### WHAT YOU SHOULD DO
Return exactly the lines that run from the one containing "Wayne is a MOOD" to the end of the entries, with both ends included.

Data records
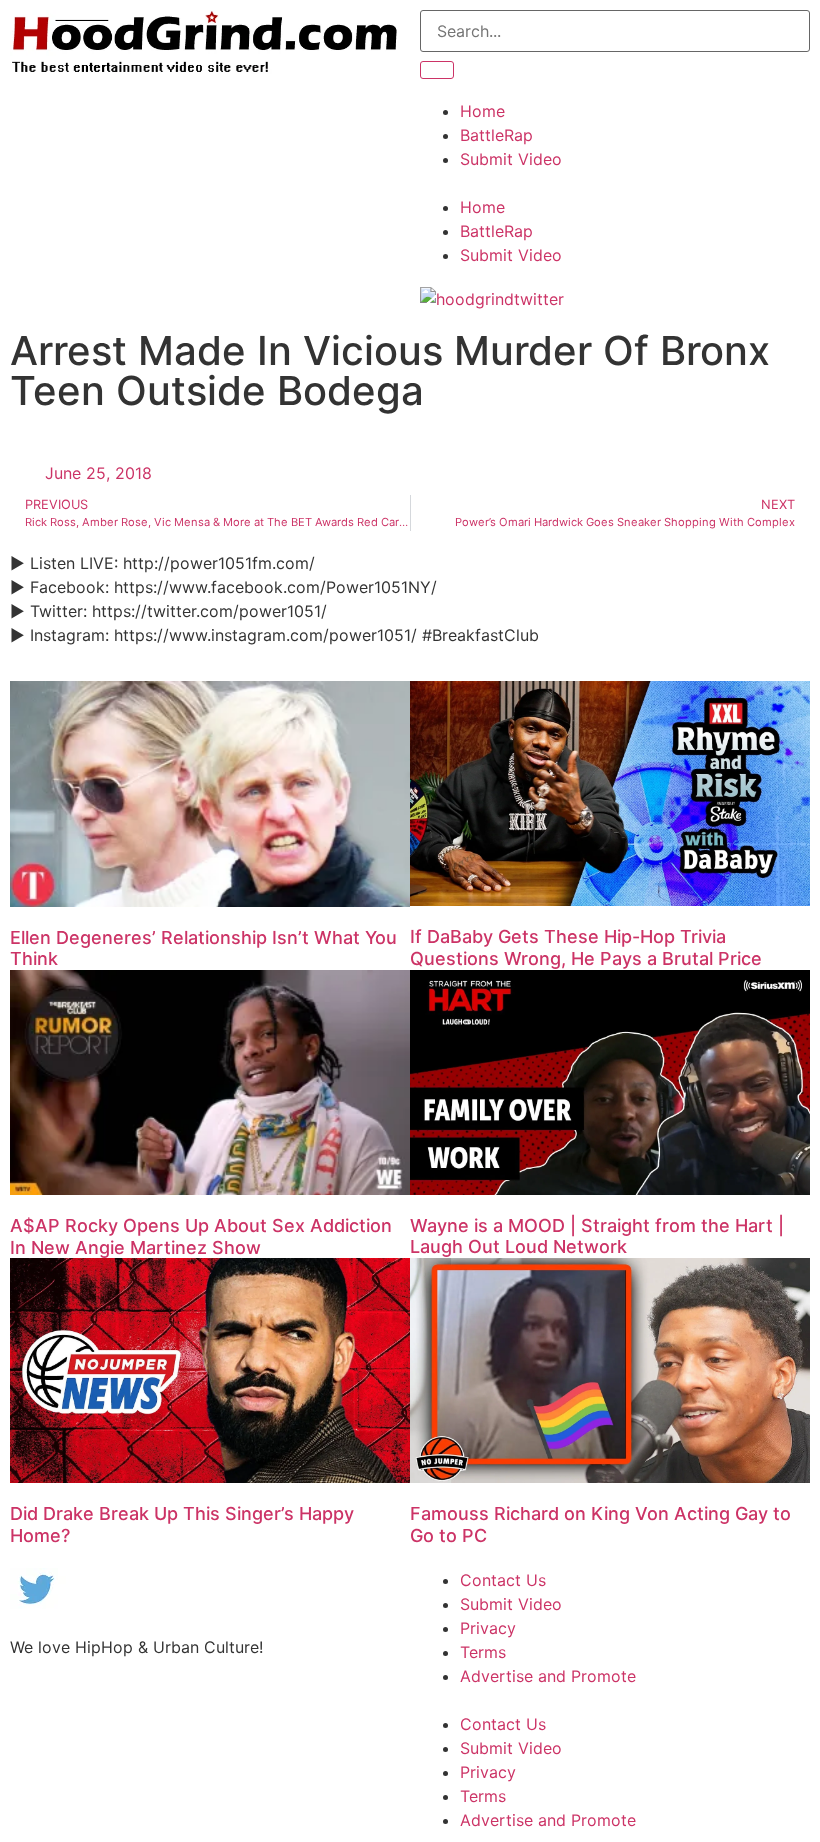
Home (482, 111)
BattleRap (496, 135)
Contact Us (503, 1580)
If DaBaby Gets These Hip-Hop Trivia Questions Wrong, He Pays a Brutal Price (586, 947)
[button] (615, 183)
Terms (483, 1652)
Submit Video (511, 159)
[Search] (437, 70)
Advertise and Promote (548, 1676)
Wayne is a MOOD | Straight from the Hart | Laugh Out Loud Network (597, 1236)
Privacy (488, 1628)
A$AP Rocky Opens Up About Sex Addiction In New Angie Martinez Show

### RESULT OF THIS TASK
Wayne is a MOOD | Straight from the Hart | Laugh Out Loud Network (597, 1236)
Privacy (488, 1628)
A$AP Rocky Opens Up About Sex Addiction In New Angie Martinez Show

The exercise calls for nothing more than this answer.